Wiele osób wypowiada się "Jedynka najlepsza", "NIc nie przebije pierwszej części:" I ja absolutnie sie z tym zgadzam , Przypadkowo dowiedziałam się że Jenna Dewan wyszła za Tatuma, cóż ich miłość była niesamowitym dopełnieniem fabuły filmu. Czy nie sądzicie że tak właśnie było ? Że po prostu najlepsza gra aktorska nie przebije prawdziwego uczucia? Przy czym nie powiem, moim zdaniem scenariusz I części bardziej przybliżał nam prawdziwe życie. A kolejne części były dosyć efekciarskie. Taniec w deszczu, światła. Jak sądzicie ?
Przepraszam za nieskładną odpowiedź ale jakoś tak zawsze wychodzi, że nie potrafię się skupić, i piszę raz o jednym raz o drugim.

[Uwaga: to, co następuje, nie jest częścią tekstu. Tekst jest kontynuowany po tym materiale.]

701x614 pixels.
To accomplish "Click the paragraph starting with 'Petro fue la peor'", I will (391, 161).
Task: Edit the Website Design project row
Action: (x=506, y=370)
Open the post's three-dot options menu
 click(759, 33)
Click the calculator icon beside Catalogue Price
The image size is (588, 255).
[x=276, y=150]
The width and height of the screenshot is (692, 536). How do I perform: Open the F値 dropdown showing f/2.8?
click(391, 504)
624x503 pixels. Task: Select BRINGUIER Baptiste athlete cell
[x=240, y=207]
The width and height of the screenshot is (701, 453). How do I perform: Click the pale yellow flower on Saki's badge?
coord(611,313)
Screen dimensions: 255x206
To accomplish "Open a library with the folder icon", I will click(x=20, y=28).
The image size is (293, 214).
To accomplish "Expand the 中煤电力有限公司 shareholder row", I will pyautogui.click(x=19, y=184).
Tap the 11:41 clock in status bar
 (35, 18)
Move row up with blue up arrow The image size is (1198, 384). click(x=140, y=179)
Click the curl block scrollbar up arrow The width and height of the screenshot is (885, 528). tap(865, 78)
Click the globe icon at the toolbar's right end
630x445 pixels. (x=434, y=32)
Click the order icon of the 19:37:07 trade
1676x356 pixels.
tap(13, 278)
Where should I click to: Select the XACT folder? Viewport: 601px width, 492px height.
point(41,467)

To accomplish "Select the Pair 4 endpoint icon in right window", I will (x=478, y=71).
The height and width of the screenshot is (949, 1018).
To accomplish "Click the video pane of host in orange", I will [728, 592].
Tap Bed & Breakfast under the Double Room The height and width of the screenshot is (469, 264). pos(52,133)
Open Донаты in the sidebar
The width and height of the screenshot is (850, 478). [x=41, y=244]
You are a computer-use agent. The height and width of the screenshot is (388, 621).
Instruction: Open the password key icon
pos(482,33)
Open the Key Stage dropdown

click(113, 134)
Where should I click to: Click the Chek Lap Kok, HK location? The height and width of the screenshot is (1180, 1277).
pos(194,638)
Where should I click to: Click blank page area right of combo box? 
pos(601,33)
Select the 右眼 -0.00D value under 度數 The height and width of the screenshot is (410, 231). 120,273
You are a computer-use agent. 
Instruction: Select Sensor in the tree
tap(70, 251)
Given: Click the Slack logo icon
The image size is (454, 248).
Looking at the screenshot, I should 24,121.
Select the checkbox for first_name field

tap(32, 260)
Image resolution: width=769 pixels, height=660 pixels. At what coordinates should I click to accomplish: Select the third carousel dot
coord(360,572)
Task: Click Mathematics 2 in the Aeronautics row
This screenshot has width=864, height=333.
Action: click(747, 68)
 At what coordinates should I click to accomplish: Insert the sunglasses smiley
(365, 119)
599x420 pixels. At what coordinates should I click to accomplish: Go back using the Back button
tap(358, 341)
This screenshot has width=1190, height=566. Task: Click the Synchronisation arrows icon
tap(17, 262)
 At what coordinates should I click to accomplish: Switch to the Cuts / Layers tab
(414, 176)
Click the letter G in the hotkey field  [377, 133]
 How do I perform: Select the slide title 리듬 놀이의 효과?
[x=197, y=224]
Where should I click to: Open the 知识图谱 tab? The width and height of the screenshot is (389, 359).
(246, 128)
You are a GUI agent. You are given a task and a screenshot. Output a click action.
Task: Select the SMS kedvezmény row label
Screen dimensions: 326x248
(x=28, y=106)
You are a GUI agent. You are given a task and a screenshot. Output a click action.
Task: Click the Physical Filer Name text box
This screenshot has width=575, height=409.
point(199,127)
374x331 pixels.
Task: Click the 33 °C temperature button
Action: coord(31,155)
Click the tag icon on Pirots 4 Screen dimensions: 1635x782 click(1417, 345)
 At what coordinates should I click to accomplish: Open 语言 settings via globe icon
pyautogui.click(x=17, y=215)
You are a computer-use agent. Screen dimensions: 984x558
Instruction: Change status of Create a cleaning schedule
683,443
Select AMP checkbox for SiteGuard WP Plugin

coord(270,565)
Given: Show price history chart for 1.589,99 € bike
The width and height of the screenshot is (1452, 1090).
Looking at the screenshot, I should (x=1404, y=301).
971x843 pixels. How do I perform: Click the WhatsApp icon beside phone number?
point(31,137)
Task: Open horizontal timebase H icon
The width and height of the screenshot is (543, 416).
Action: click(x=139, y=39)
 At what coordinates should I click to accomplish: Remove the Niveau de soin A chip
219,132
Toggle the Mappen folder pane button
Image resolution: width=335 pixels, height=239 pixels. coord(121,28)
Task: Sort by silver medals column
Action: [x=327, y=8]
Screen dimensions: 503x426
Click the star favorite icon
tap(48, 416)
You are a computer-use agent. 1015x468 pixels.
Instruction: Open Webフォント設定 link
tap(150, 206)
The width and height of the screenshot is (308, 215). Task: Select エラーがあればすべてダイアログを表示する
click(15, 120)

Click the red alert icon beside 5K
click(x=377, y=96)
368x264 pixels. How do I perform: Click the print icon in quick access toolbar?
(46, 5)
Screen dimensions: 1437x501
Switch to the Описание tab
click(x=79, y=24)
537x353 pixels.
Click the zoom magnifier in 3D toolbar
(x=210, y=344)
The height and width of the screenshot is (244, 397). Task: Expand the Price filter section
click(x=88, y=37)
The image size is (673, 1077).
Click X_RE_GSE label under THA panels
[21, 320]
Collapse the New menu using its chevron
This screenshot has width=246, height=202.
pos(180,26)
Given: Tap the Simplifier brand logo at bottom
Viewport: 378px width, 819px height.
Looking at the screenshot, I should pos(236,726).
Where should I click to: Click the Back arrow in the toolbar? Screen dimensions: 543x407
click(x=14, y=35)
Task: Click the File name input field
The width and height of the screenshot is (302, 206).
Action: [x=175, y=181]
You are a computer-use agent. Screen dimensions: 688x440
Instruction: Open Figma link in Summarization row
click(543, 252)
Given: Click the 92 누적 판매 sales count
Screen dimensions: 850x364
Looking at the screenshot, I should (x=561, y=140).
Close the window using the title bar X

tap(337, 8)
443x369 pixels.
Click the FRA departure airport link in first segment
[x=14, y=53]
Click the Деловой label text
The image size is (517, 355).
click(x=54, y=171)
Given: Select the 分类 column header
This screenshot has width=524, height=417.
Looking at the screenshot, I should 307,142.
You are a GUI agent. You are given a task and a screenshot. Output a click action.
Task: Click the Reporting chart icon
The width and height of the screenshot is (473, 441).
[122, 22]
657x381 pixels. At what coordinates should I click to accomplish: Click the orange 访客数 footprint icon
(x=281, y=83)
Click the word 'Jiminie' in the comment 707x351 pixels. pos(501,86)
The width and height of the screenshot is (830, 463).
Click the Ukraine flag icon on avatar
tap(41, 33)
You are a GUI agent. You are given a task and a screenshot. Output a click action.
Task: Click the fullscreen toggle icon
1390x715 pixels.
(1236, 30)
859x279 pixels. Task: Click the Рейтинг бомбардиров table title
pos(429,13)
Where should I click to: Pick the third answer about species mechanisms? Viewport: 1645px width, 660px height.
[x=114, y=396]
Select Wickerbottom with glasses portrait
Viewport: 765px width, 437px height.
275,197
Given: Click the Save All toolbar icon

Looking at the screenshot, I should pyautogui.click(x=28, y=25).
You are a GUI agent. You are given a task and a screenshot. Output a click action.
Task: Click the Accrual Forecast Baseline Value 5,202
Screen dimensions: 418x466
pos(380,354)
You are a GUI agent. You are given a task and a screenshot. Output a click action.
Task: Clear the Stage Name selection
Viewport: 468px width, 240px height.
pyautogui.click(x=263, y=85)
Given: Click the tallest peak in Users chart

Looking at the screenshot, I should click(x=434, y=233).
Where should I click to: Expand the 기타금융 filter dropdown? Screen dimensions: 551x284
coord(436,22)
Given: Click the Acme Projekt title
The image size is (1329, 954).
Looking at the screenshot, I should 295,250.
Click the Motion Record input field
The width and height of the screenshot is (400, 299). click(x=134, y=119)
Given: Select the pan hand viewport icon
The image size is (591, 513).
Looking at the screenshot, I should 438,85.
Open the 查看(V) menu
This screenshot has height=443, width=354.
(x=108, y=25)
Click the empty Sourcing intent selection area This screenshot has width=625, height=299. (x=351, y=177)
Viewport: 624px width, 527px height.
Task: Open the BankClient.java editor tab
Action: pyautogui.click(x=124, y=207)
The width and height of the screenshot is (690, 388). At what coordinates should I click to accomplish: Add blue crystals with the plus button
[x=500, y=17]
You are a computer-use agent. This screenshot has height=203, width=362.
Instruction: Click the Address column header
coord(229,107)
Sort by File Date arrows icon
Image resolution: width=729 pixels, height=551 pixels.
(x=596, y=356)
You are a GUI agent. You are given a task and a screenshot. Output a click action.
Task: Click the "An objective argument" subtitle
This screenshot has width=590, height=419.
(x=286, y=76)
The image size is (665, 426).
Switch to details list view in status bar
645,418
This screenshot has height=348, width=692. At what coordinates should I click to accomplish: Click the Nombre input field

Słaby film. Fabuła w miarę, ale film wcale nie taki dobry. Główny aktor wygląda jak pedał. A kilkunastominutowe sceny tańców zupełnie psują ten film. Nie ma to jak pierwsza część.
Jedynka najlepsza, bo miała jakąś fabułę, kolejne części były lepsze ale tylko pod względem tańca i choreografii, praktycznie o niczym nie opowiadały. Moim zdaniem 1 najlepsza ;] Właściwie przez ten film zacząłem tańczyć :P to już ponad 4 lata ;]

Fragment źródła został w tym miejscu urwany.